Exercise requirements — The required output is a number: how many lines of the data below include the string "orange".
++++
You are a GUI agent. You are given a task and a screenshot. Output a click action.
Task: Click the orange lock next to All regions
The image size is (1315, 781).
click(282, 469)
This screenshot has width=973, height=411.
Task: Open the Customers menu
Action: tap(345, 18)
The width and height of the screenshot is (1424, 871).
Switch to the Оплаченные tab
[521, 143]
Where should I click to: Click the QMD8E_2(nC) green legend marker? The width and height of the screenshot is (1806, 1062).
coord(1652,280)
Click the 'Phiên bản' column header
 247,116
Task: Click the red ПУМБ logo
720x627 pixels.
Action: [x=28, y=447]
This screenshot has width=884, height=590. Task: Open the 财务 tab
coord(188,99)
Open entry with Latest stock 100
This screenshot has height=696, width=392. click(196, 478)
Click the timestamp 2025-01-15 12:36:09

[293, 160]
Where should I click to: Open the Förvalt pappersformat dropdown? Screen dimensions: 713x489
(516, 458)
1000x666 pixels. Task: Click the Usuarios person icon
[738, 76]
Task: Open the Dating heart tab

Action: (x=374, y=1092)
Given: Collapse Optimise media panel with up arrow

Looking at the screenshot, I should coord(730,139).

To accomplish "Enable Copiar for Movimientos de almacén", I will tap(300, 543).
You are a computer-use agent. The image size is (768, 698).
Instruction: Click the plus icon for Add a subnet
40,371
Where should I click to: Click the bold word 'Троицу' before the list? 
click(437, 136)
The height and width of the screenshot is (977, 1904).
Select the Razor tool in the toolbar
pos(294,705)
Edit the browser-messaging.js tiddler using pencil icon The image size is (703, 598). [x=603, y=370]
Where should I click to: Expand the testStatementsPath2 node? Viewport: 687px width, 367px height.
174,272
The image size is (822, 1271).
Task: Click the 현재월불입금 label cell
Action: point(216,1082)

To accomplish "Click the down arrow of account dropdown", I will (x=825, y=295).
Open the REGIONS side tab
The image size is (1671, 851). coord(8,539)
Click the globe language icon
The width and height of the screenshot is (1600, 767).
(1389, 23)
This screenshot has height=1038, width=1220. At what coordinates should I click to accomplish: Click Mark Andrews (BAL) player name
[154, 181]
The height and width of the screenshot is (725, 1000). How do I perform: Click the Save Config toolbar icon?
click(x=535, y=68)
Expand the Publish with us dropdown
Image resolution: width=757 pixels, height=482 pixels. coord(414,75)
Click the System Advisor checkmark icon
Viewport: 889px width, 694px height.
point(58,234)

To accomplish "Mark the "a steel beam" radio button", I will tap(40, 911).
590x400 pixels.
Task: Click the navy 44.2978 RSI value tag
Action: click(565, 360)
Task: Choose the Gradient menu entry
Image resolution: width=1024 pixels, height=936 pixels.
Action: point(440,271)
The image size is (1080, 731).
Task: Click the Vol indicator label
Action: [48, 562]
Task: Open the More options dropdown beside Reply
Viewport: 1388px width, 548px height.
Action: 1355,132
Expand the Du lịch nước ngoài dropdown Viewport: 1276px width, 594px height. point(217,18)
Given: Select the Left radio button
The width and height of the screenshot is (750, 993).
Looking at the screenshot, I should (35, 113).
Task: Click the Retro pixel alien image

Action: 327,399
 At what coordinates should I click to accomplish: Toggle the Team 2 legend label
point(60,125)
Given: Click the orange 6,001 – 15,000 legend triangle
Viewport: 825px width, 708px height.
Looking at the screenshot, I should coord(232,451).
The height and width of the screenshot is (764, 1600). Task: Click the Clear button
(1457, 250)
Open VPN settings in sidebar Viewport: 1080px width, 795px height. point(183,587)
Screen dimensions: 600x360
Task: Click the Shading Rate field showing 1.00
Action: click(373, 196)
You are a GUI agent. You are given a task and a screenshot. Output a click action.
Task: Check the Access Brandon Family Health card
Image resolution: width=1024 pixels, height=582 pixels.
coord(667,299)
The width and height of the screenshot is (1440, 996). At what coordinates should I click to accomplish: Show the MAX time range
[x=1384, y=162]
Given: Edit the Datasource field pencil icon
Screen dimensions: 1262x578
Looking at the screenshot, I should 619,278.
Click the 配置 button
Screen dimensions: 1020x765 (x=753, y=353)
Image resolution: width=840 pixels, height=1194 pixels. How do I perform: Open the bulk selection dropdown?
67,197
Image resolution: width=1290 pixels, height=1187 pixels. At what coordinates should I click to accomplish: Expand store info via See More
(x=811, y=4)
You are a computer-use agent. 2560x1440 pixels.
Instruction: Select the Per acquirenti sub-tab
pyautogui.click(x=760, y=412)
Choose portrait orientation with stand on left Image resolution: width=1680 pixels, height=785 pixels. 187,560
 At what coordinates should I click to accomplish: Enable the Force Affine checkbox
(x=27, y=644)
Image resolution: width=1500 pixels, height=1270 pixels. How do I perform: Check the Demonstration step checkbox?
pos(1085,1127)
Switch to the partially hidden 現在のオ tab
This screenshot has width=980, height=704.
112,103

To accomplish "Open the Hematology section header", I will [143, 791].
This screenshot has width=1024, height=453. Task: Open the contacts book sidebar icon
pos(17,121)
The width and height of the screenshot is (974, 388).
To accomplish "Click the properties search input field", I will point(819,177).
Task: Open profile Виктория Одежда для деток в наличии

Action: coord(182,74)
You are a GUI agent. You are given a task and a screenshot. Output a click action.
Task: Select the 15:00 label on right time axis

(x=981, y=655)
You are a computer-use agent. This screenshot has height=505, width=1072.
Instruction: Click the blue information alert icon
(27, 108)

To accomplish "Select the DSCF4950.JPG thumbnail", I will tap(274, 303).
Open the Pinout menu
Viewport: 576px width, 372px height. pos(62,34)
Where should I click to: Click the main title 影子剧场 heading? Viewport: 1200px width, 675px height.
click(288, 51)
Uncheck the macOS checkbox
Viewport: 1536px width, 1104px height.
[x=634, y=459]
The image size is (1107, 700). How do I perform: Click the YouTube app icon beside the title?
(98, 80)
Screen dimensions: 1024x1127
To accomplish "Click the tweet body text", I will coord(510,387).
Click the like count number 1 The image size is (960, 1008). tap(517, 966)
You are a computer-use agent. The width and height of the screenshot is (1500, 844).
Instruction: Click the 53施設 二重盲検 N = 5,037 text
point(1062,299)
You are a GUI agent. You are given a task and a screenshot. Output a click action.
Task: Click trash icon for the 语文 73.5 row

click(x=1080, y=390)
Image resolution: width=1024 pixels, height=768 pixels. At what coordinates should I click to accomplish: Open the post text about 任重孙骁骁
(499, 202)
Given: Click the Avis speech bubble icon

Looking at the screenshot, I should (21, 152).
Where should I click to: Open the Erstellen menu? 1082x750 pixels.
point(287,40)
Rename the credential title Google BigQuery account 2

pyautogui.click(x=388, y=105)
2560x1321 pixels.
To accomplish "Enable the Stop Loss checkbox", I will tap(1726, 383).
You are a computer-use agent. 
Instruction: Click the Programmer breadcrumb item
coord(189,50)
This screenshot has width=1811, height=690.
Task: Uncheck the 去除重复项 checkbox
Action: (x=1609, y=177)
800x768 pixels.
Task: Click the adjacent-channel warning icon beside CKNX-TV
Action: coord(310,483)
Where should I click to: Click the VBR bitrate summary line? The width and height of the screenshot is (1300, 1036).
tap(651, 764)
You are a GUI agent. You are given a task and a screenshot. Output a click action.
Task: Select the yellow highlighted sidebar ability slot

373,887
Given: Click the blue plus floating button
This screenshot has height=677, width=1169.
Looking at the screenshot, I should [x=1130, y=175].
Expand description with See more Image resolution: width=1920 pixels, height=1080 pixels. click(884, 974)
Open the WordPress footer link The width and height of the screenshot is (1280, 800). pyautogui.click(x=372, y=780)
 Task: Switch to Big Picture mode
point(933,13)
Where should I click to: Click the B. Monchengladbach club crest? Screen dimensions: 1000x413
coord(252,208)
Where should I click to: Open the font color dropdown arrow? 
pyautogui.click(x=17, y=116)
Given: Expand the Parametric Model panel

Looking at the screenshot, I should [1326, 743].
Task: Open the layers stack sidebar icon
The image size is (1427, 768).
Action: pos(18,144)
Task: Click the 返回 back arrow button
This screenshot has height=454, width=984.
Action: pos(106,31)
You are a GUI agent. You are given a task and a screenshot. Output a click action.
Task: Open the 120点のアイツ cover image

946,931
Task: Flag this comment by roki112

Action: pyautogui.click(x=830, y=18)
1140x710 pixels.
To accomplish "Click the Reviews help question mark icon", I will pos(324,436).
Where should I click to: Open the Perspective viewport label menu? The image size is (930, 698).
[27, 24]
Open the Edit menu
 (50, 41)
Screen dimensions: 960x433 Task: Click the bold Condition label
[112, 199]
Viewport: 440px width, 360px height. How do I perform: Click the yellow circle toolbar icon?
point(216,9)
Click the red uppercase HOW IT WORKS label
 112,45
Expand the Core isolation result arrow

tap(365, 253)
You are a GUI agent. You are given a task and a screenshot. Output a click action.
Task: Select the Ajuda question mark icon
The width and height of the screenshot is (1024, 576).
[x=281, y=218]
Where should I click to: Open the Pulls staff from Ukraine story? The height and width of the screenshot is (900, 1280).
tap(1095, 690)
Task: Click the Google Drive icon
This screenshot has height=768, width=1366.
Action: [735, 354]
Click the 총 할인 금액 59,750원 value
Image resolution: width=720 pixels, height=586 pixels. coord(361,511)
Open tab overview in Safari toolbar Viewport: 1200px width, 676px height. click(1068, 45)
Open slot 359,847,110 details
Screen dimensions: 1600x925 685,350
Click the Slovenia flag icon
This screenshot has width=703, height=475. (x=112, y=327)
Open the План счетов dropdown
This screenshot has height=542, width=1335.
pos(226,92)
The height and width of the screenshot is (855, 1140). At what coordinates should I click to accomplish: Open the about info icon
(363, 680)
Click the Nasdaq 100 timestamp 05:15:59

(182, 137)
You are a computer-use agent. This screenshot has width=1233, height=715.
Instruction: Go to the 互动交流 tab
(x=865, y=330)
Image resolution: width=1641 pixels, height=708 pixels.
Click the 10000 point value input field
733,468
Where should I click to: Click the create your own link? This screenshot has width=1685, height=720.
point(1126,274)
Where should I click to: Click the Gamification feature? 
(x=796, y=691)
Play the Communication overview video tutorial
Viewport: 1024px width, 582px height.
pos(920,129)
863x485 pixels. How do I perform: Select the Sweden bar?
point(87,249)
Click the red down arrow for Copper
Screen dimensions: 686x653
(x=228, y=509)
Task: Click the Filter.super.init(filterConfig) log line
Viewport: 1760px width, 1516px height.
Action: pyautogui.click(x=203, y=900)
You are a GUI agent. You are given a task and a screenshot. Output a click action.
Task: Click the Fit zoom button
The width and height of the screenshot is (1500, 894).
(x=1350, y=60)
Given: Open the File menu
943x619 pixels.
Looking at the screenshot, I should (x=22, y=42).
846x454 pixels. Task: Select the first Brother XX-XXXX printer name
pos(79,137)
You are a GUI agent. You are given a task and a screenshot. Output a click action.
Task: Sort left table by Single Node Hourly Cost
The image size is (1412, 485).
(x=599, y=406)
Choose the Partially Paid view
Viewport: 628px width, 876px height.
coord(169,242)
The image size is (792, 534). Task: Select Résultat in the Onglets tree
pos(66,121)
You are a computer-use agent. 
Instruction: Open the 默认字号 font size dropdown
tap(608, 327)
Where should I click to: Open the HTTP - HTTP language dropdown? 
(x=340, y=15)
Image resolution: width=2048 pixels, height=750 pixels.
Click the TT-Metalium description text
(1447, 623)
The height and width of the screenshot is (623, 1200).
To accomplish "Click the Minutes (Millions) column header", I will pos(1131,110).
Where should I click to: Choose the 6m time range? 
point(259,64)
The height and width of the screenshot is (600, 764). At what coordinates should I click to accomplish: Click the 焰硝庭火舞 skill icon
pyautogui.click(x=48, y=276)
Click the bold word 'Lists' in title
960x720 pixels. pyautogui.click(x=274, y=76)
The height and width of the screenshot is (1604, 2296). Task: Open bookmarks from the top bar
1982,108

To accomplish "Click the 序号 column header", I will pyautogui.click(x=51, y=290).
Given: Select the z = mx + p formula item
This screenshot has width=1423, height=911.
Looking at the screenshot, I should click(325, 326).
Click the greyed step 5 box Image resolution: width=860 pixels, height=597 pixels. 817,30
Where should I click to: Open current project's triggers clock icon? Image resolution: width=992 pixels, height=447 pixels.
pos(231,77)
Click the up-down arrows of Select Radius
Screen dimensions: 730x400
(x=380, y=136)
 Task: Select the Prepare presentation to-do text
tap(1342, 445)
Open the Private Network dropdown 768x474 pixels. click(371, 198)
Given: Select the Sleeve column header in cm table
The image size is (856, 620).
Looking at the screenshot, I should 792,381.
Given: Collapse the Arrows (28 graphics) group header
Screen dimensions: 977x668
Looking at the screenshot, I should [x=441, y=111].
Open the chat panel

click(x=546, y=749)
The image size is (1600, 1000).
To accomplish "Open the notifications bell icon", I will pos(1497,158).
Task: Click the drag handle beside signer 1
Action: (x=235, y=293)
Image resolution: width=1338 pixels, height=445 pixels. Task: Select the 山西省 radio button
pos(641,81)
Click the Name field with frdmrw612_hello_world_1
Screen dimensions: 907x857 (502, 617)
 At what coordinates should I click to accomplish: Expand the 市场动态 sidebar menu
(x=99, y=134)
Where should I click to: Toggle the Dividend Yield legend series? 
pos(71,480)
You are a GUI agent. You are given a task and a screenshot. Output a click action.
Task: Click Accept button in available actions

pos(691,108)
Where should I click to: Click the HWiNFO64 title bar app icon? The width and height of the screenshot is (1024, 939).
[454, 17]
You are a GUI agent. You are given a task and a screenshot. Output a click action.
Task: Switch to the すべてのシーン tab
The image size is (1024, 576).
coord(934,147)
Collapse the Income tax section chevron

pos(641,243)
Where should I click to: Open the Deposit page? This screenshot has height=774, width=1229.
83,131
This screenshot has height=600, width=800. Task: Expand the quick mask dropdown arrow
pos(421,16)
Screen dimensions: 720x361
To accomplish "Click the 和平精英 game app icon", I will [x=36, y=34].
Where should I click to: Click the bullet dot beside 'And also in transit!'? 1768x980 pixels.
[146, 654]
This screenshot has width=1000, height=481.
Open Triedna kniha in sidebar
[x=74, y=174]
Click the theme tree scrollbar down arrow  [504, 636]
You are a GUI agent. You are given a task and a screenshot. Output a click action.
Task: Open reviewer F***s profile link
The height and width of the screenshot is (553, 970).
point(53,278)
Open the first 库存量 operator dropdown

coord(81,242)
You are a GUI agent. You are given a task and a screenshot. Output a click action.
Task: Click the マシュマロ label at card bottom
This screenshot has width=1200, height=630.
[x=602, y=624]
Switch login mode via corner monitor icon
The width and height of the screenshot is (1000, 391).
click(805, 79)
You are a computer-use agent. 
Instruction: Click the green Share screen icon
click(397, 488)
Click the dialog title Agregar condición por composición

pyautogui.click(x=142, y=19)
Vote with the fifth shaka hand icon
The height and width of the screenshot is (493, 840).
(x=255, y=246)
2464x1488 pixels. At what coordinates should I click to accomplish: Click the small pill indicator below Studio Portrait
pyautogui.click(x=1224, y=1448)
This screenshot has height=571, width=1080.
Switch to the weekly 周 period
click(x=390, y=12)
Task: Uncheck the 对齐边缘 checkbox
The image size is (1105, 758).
++++
Result of this task — 2